Salary: upto $250,000
Location: San Francisco, CA
Work on advanced AI-driven physical systems with broad manipulation and experimental capability. I’m seeking a Senior Digital Twin ML Engineer to build high-fidelity digital twins of robotic, electromechanical, and experimental platforms.
You will design model-identification pipelines, calibration routines, dynamic-model learning systems, and multi-scale physics representations that support accurate predictive simulation and closed-loop interaction with RL, planning, and control stacks. This role blends physics intuition, ML modeling, and hands-on experimentation to ensure digital twins remain stable, accurate, and continuously updated as real systems evolve.
Responsibilities:
- Build model-identification and parameter-estimation pipelines with adaptive calibration.

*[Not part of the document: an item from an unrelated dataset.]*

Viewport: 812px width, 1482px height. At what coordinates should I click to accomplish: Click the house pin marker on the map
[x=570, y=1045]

- Develop ML-based dynamic models, multi-scale physics approximators, and hybrid simulation frameworks.
- Maintain twin fidelity, stability, and version consistency as data and hardware change.

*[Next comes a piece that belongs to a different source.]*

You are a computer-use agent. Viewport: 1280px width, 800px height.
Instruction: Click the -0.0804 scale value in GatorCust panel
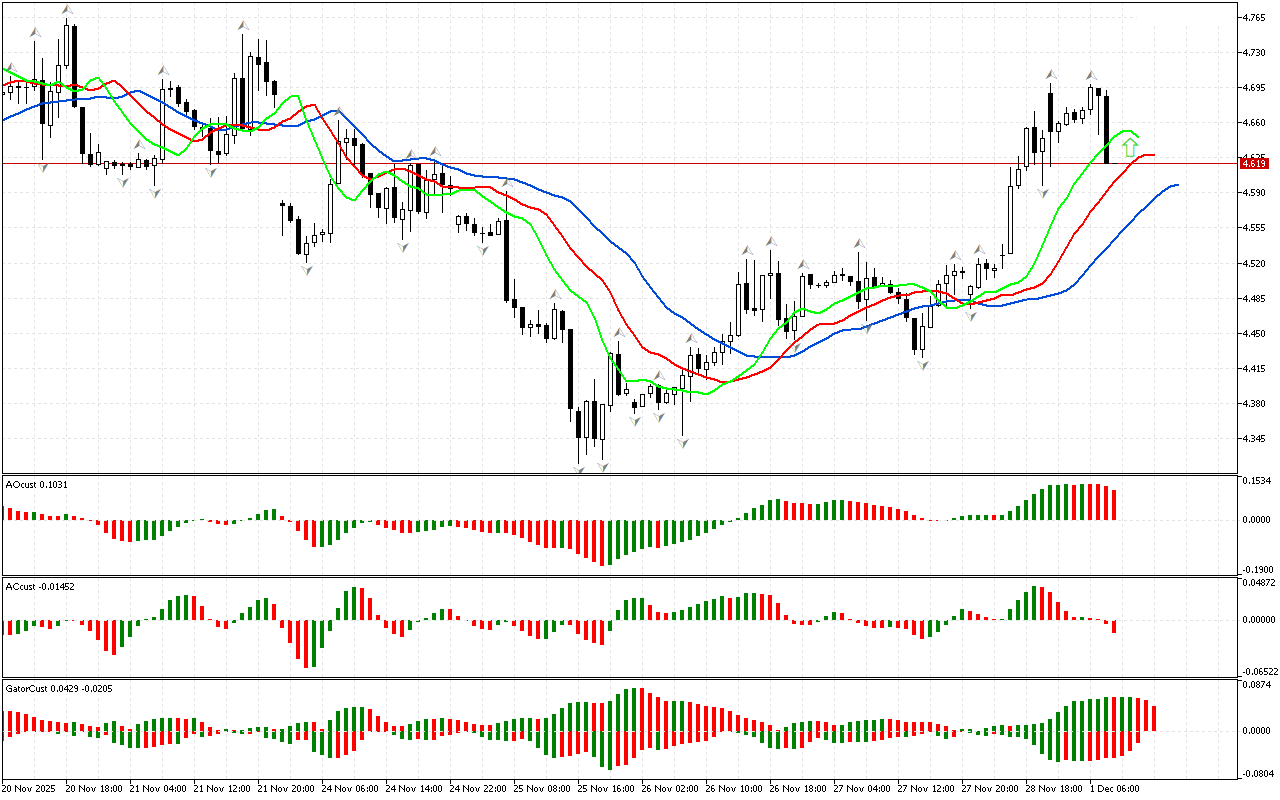1255,773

- Work closely with simulation, RL, controls, and agent teams to integrate twins into decision-making and learning workflows.
Qualifications:
- Strong experience creating or calibrating digital twins or dynamic, data-driven physics models.
- Knowledge of system identification, time-series modeling, and physical parameter estimation.
- Ability to combine physics, ML, and experimental data into robust predictive models.
- Comfort operating across ML, simulation tooling, and physical hardware interfaces in a fast-paced environment.